Eastern Front Theatre's 22nd annual Stages Theatre Festival kicks off June 17 under artistic director and festival curator Charlie Rhindress. Stages strives to present myriad "exceptional Atlantic Canadian Theatre" from beloved veterans and up-and-coming artists alike at venues across Halifax and Dartmouth.
The festival name, beyond alluding to the theatre, emphasizes how the range of artists are at different stages in their career, presenting pieces at varying stages of development. The line-up extends from a show by 22 Minutes alum Cathy Jones, directed by esteemed theatre-maker Ann-Marie Kerr, to the presentation of finalists in the annual 10-minute playwriting contest for students.
The festival is an 11-day celebration of "diverse projects being developed on the east coast." Alongside Jones, Stages includes Landline, an immersive participatory event from Secret Theatre, a workshop presentation of Let's Try This Standing by generous emerging performer Gillian Clark and family-friendly programming co-produced by Halifax Theatre for Young People.
Also on the docket is a reincarnation of Stewart Legere's Let's Not Beat Each Other To Death. Legere, winner of The Coast's Best Male Theatre Actor three times over, first presented the show at last year's QueerActs with director Christian Barry.
Let's Not Beat is a multi-genre play/memorial/electro-pop dance-party inspired in-part by the death of queer activist Raymond Taavel and the attack on "outspoken gay musician" Scott Jones.
Legere promises he and Barry have transformed Let's Not Beat into a whole new play for Stages, continuing to tackle ongoing injustices against the queer community.
The events in Halifax galvanized a particular struggle of Legere's, "between being a happy, hopeful person but who is exposed to violence against queer people," he says. "Every day I sift through articles of violence against us—not just overt physical violence, but all the different levels of oppression that exist. So that's definitely inspired the rewrites."
Legere was moved to begin writing the text during a 2013 residency at Toronto's Videofag, only to become overwhelmed by the subject matter.

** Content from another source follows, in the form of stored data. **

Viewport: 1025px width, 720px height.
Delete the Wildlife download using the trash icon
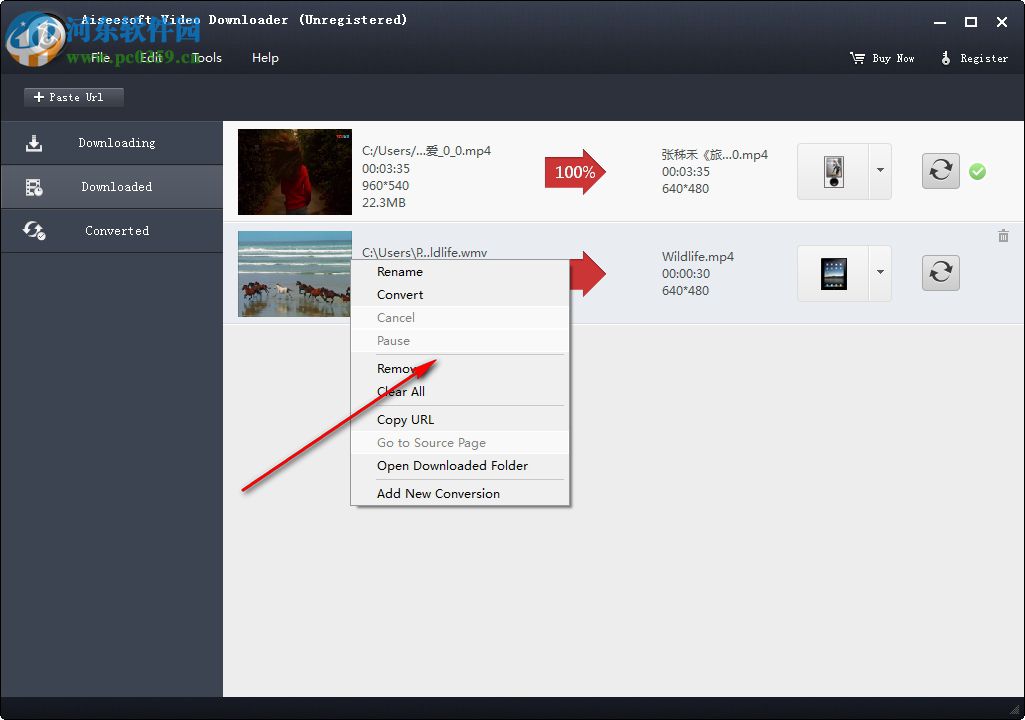[1003, 236]
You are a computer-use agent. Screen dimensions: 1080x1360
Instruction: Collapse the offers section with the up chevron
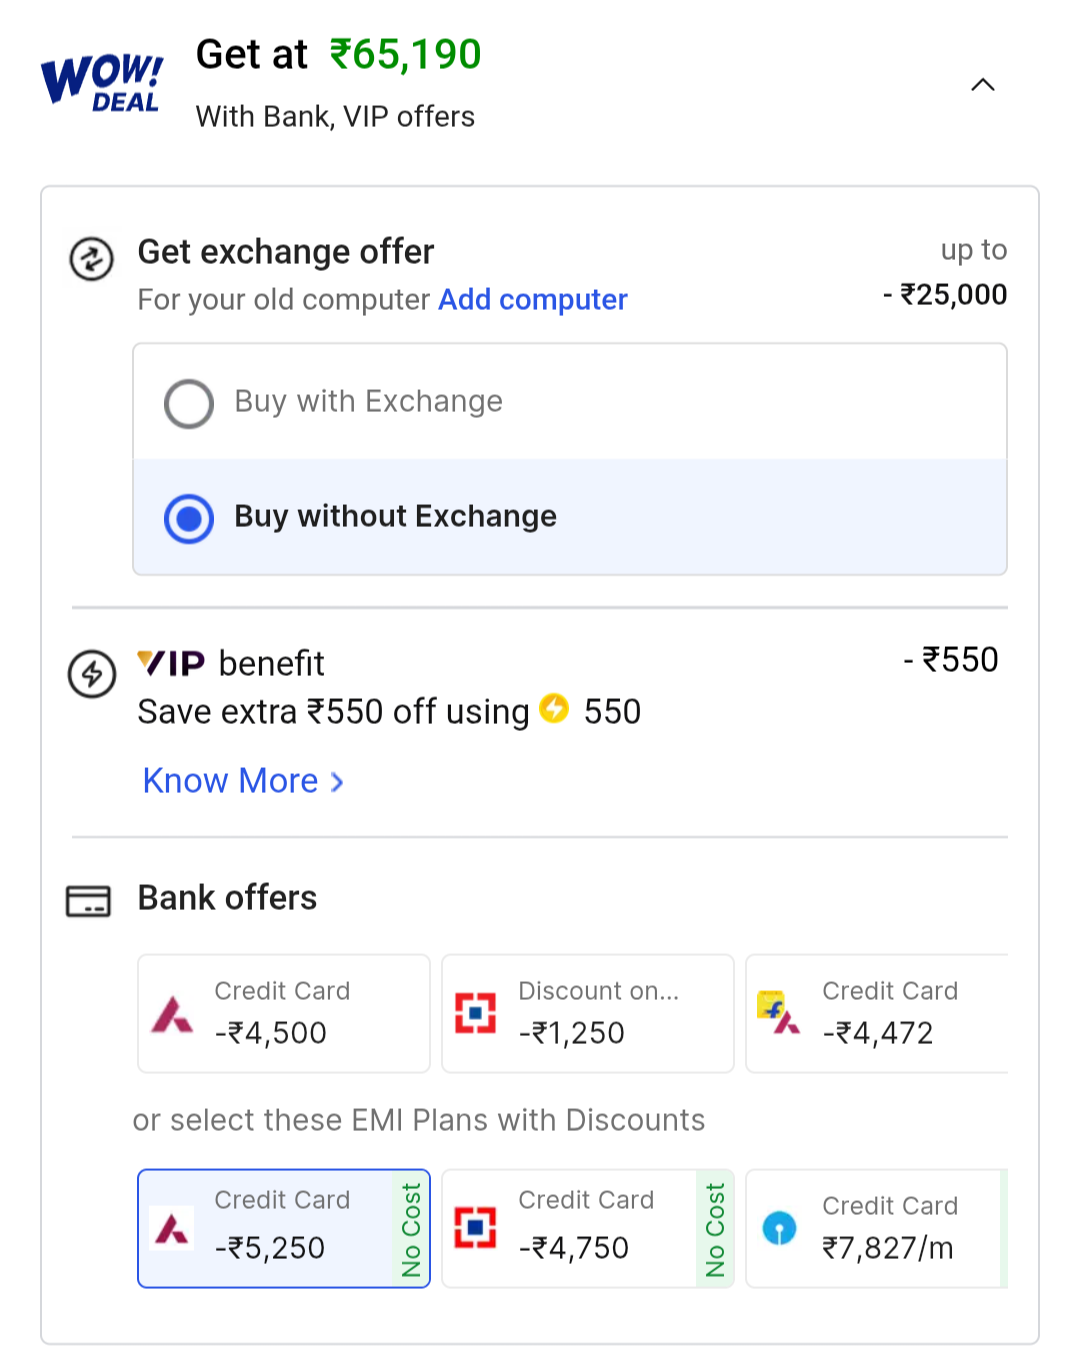[983, 85]
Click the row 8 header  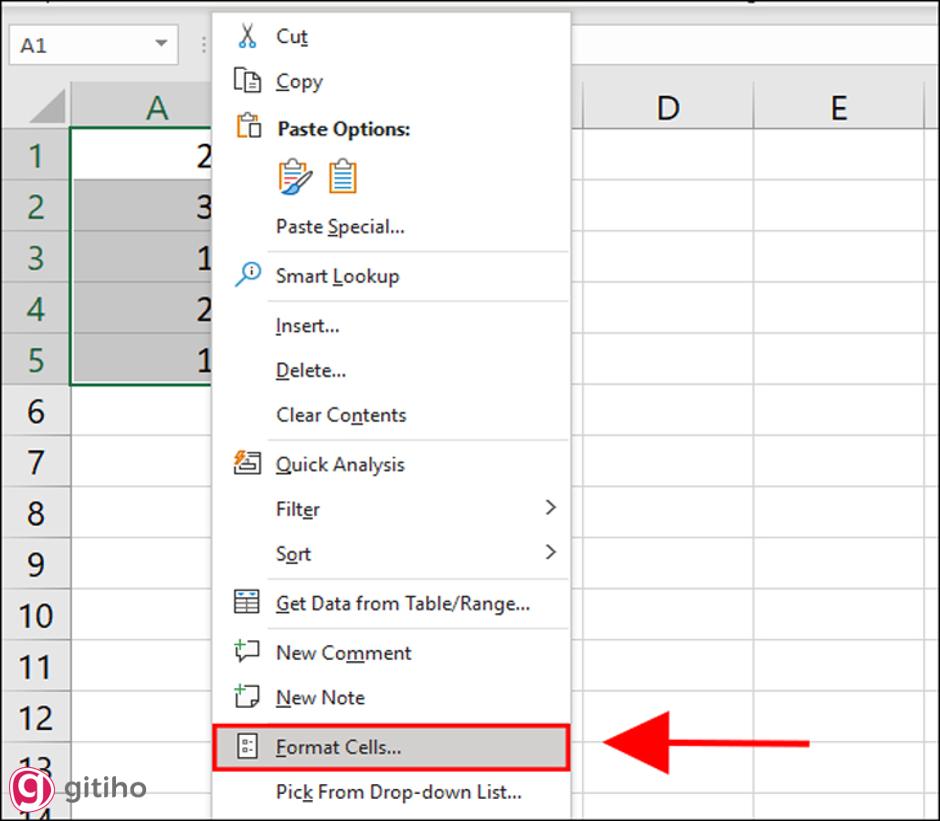pyautogui.click(x=36, y=514)
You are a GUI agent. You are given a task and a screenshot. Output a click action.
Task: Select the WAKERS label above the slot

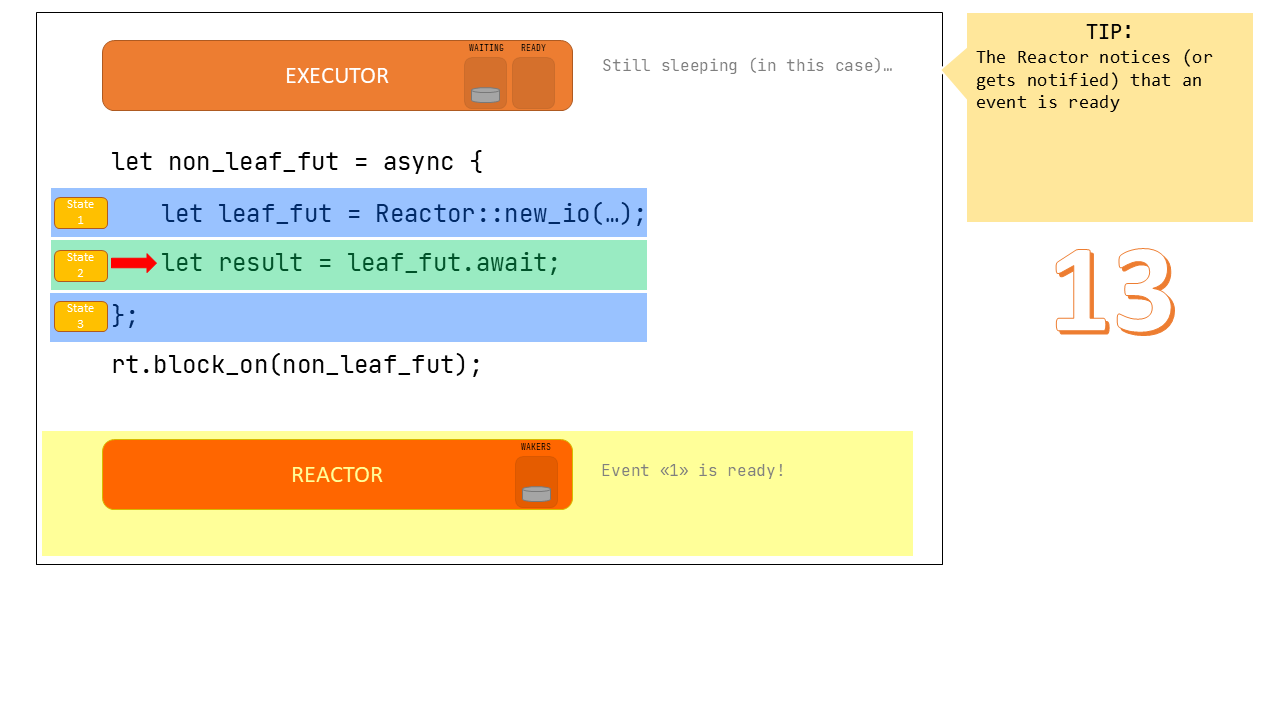pos(536,447)
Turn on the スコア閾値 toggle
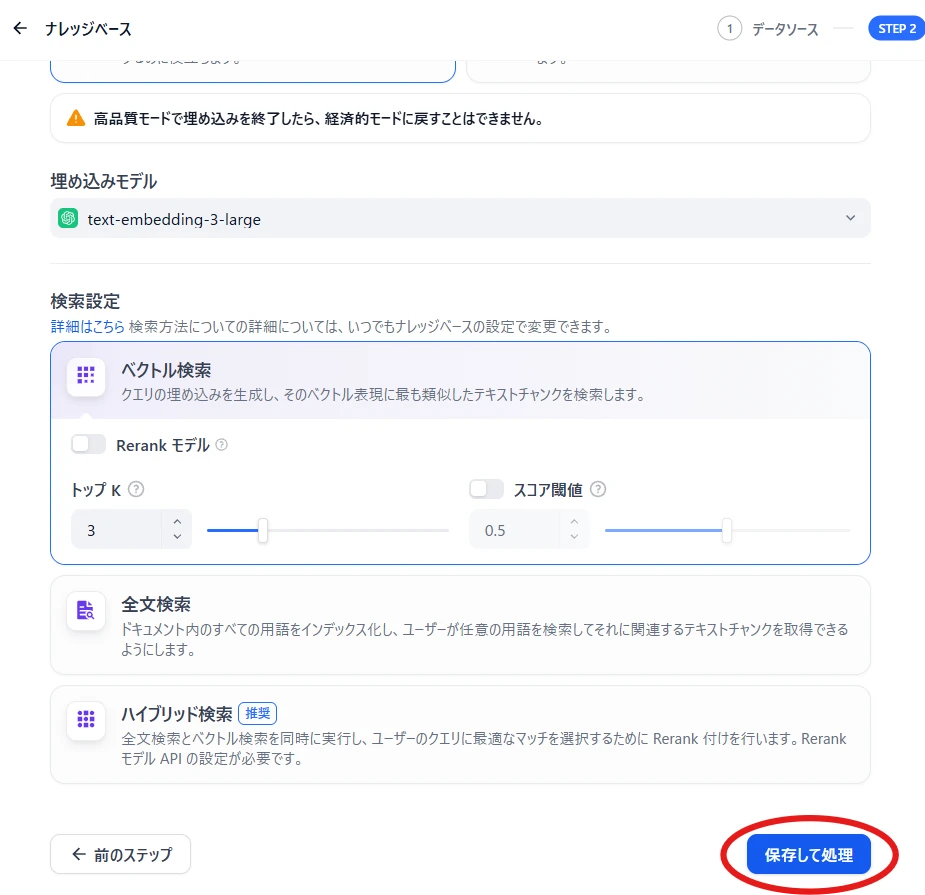The height and width of the screenshot is (895, 925). pos(486,489)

When the words wouldn't come, he turned to writing dance music instead. Eventually the two collided.
The genre-defying format mirrors Legere's belief that people learn how to process tragedy in various ways."The play starts in a hyper-theatrical style, and as it goes along it breaks down into the dance party," he says. "I wanted to combat the feeling of being set out alone into the night after watching a heavy, maybe triggering show.
"My hope is that the audience and I can have this conversation about things that are real and hard and happening," he continues, "we'll acknowledge that it's maybe not stopping, and then we have this dance party to process and release these difficult things together."
With six full productions, family-friendly programming, play readings and special events, Stages is sure to show off the capabilities of the east coast theatre community.